Dans un premier temps, l’éditeur reprend la présentation du film par Patrick Brion (10’) dispo sur l’ancienne édition DVD. Ici, l’historien du cinéma évoque la carrière prolifique et constituée « d’oeuvres très curieuses » du réalisateur Lesley Selander, en parlant notamment de Shotgun !. Puis, il parle du caractère extrêmement violent de Fort Yuma, qui a subi beaucoup de problèmes avec la censure avant la sortie du film et qui reste d’ailleurs très brutal après les coupes imposées. Patrick Brion aborde aussi le casting et la psychologie des personnages, tout comme les deux couples interraciaux qui participent à l’originalité de Fort Yuma.

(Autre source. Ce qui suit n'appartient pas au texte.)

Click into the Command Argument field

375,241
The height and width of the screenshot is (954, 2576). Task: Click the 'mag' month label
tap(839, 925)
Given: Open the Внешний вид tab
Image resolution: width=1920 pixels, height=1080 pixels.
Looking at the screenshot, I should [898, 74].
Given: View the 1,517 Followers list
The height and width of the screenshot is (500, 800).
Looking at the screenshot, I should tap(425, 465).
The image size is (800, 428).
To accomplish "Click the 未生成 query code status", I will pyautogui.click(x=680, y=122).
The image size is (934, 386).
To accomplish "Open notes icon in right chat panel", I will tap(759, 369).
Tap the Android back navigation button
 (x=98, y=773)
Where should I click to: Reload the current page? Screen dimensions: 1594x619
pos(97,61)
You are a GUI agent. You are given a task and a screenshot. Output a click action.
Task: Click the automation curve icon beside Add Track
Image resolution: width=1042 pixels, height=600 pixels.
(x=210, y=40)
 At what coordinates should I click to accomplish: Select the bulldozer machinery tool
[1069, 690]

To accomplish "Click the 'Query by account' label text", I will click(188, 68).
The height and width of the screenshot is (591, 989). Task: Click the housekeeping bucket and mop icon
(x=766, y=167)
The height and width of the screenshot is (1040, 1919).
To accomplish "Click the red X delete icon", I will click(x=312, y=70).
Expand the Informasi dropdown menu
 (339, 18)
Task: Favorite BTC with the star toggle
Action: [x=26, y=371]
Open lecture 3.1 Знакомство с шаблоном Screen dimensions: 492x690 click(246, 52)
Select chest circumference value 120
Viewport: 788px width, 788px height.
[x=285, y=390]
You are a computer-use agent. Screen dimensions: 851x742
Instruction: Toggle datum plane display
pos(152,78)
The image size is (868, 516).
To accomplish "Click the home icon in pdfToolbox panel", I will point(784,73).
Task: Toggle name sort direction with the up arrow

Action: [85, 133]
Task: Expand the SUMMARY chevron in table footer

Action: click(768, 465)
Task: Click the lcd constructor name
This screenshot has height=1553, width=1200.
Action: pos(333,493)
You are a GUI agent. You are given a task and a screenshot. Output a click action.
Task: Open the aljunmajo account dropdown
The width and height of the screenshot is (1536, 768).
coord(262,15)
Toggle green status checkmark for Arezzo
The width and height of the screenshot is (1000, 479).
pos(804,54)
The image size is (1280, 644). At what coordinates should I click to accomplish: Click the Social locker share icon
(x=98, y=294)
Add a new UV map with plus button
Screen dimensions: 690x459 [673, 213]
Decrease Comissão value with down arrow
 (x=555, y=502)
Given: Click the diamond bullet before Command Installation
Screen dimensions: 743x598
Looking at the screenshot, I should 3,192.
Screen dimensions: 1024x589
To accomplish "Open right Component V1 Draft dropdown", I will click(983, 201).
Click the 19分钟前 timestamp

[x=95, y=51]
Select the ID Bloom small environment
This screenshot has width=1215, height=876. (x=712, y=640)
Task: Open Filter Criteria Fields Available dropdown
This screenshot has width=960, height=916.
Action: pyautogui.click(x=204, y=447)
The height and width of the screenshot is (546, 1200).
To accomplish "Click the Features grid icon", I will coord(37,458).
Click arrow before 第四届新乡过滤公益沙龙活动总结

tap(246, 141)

Pour cette édition 2022, Sidonis Calysta a demandé à son dernier poulain en date, Jean-François Giré, de nous donner son avis sur Fort Yuma (11’30), qu’il a d’ailleurs découvert à l’occasion de cette sortie en Blu-ray. L’occasion pour lui de parler et de défendre les films de Lesley Selander, expert de la série B, dont Fort Yuma est selon-lui représentatif du style du réalisateur. La plupart des arguments avancés font malheureusement trop souvent écho avec ceux de Patrick Brion et n’apportent finalement pas grand-chose de neuf.

L’Image et le son

Ce master HD permet aux spectateurs de redécouvrir Fort Yuma dans de superbes conditions techniques. Les volontés artistiques du chef opérateur Gordon Avil sont respectées, tout comme le grain original heureusement conservé et élégant. Les noirs sont concis, la clarté fabuleuse, le piqué vif et acéré (plus probant après le générique), la restauration impressionnante même si diverses tâches subsistent ici et là, les détails sur le cadre sont légion et les contrastes pointus, y compris sur les séquences en intérieur. Les gammes chatoyantes sont harmonieuses (un Technicolor flamboyant), le soleil cuisant se fait ressentir tout du long, et seuls quelques plans rapprochés plus ouatés témoignent d’une légère perte de la définition. Blu-ray au format 1080p.

L’éditeur ne propose pas un remixage inutile, mais encode la version originale en DTS-HD Master Audio mono 2.0. Passons rapidement sur la version française DTS 2.0, qui se concentre essentiellement sur le report des voix parfois au détriment des effets annexes. Les dialogues sont d’ailleurs trop élevés sur certaines séquences, même à faible volume, mais l’écoute demeure propre et nette. Elle n’est pas en revanche aussi fluide et homogène que la version originale, où les dialogues sont excellemment plantés. Dans les deux cas, aucun souffle n’est à déplorer, les séquences de fusillades sont merveilleusement restituées, dynamiques et vives, tout comme le score de Paul Dunlap qui profite d’une excellente exploitation. Les sous-titres français ne sont pas imposés.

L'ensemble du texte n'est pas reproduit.